═════ Extrait source

Un missile russe a soufflé d’un coup une école rurale de l’est de l’Ukraine, tuant 60 civils qui s’y étaient réfugiés. Un bilan de guerre toujours plus lourd à la veille du 9 mai, « jour de la Victoire » en Russie.

« Pas plus tard [que samedi], dans le village de Bilogorivka, dans la région de Louhansk, une bombe russe a tué 60 civils », a affirmé le président Volodymyr Zelensky lors d’une intervention en visioconférence à une réunion du G7, dimanche. « Ils essayaient de trouver refuge dans le bâtiment d’une école ordinaire qui a été visée par une frappe aérienne russe. »

Des 90 personnes sur place au moment de la frappe, 27 ont pu être sauvées, a annoncé le gouverneur de la région, Serguiï Gaïdaï, à la télévision de langue russe Current Time TV.

══════════

Consigne A: D'après l'extrait source, combien de personnes ont pu être sauvées lors de la frappe sur l'école de Bilogorivka ?
Consigne B: Recopiez les enregistrements depuis leur début jusqu'à la ligne contenant « Open the party », incluse, en remplaçant partout « image » par « capture » sans rien modifier d'autre.

═════ Données de l'exercice

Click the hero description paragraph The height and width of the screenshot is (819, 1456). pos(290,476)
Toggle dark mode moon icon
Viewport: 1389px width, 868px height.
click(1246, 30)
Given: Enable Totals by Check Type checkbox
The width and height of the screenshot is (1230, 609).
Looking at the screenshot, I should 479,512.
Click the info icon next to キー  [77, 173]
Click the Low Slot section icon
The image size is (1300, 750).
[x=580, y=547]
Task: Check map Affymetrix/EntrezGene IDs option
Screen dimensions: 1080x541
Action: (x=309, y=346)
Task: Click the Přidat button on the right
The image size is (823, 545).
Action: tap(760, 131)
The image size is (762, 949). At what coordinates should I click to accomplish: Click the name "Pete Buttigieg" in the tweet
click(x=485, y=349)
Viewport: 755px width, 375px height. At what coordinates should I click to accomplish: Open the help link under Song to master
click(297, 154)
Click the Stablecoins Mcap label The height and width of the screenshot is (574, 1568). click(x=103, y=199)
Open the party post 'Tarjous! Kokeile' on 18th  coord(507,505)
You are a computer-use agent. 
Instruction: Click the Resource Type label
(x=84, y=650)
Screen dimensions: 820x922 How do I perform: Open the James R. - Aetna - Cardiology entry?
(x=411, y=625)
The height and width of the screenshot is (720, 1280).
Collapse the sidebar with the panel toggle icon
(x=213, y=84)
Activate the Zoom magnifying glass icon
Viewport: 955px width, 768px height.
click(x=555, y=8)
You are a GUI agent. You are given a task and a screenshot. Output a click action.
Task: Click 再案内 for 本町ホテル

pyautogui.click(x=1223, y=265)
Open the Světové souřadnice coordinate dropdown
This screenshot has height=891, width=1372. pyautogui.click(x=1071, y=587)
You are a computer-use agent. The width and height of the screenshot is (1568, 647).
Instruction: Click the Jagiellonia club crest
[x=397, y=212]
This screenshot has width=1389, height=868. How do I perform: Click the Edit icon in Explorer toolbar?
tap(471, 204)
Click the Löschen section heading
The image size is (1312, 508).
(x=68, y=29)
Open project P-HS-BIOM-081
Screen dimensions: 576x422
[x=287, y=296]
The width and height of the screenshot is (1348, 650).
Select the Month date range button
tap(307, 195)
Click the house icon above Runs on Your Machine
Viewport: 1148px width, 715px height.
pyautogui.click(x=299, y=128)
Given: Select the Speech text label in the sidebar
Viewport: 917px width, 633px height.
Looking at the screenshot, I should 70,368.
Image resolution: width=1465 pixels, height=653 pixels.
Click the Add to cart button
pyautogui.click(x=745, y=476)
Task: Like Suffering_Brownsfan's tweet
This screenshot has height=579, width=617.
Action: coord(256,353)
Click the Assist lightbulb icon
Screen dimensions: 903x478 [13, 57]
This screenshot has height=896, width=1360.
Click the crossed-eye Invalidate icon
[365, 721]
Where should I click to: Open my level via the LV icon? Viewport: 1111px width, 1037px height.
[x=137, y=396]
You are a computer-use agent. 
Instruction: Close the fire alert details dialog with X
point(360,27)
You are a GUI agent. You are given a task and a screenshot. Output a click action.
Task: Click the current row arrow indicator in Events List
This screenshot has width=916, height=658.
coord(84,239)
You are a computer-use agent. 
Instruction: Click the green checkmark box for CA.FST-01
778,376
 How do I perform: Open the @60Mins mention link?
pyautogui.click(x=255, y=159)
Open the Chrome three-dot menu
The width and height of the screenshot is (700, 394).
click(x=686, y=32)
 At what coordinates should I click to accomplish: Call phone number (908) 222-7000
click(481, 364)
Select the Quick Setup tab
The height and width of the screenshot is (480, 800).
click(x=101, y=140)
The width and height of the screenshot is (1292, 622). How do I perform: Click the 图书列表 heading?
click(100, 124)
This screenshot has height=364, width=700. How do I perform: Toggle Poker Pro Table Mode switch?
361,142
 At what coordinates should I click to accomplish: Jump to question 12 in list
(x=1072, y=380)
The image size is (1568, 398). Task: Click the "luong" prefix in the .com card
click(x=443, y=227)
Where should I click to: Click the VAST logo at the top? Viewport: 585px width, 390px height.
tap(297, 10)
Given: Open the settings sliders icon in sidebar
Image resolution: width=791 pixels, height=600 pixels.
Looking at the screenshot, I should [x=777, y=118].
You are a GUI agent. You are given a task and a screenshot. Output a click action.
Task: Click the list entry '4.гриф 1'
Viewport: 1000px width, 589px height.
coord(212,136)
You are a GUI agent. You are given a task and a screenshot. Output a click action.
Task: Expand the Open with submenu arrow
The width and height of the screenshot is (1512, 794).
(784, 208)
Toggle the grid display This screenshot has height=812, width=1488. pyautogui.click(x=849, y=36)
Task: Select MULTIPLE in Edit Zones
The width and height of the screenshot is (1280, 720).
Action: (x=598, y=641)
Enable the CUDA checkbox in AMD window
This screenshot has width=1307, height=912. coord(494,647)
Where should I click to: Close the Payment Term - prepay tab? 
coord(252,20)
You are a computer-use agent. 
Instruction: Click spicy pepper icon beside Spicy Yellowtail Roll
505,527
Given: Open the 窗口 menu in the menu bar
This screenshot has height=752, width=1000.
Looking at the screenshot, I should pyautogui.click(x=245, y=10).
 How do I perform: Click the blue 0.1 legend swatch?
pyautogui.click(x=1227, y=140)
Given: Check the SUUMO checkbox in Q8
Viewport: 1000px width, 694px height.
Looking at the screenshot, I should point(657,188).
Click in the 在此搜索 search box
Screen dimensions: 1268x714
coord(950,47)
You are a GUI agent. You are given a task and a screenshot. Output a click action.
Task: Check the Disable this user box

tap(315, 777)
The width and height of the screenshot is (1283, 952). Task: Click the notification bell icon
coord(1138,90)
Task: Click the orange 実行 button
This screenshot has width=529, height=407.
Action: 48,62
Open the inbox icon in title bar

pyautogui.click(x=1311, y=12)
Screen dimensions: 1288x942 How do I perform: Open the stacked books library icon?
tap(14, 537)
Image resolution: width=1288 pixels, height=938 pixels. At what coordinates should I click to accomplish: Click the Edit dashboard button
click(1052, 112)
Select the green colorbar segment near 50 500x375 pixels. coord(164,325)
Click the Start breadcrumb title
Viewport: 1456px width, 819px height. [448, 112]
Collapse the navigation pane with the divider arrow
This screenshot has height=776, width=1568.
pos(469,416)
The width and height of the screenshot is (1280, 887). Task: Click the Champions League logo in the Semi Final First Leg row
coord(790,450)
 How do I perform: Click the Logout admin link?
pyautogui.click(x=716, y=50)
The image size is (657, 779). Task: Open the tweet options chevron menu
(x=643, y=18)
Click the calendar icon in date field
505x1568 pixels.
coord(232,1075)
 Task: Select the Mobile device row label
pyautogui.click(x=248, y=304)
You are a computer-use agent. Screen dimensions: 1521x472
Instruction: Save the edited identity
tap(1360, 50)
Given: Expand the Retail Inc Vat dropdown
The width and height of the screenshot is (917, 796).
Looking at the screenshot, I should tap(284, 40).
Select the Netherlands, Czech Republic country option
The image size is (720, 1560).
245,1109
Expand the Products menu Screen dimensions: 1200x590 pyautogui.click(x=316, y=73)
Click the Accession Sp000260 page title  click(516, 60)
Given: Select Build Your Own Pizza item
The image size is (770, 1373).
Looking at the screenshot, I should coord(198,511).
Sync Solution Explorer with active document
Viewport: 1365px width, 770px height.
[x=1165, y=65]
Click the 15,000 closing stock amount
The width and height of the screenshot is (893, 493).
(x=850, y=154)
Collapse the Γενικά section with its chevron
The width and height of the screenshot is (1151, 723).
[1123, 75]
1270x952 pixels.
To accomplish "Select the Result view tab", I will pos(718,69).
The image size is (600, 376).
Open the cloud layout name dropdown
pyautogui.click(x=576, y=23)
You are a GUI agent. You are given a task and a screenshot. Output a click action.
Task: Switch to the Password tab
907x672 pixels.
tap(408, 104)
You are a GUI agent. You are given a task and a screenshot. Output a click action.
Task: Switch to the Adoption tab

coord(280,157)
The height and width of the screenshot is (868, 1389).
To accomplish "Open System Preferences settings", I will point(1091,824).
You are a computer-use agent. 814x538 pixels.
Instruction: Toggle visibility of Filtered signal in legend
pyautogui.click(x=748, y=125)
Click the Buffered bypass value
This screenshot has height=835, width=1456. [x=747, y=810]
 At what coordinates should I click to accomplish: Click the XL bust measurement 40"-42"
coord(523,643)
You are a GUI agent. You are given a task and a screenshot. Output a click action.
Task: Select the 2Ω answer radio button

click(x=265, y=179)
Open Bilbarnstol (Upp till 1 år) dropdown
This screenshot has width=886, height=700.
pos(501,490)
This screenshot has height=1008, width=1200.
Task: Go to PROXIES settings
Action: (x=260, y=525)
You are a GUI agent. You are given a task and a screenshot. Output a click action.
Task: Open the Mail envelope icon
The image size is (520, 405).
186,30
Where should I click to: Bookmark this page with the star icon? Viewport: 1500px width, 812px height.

══════════

Solution complète A: 27 des 90 personnes présentes ont pu être sauvées.

Solution complète B:
Click the hero description paragraph The height and width of the screenshot is (819, 1456). pos(290,476)
Toggle dark mode moon icon
Viewport: 1389px width, 868px height.
click(1246, 30)
Given: Enable Totals by Check Type checkbox
The width and height of the screenshot is (1230, 609).
Looking at the screenshot, I should 479,512.
Click the info icon next to キー  [77, 173]
Click the Low Slot section icon
The capture size is (1300, 750).
[x=580, y=547]
Task: Check map Affymetrix/EntrezGene IDs option
Screen dimensions: 1080x541
Action: (x=309, y=346)
Task: Click the Přidat button on the right
The capture size is (823, 545).
Action: tap(760, 131)
The capture size is (762, 949). At what coordinates should I click to accomplish: Click the name "Pete Buttigieg" in the tweet
click(x=485, y=349)
Viewport: 755px width, 375px height. At what coordinates should I click to accomplish: Open the help link under Song to master
click(297, 154)
Click the Stablecoins Mcap label The height and width of the screenshot is (574, 1568). click(x=103, y=199)
Open the party post 'Tarjous! Kokeile' on 18th  coord(507,505)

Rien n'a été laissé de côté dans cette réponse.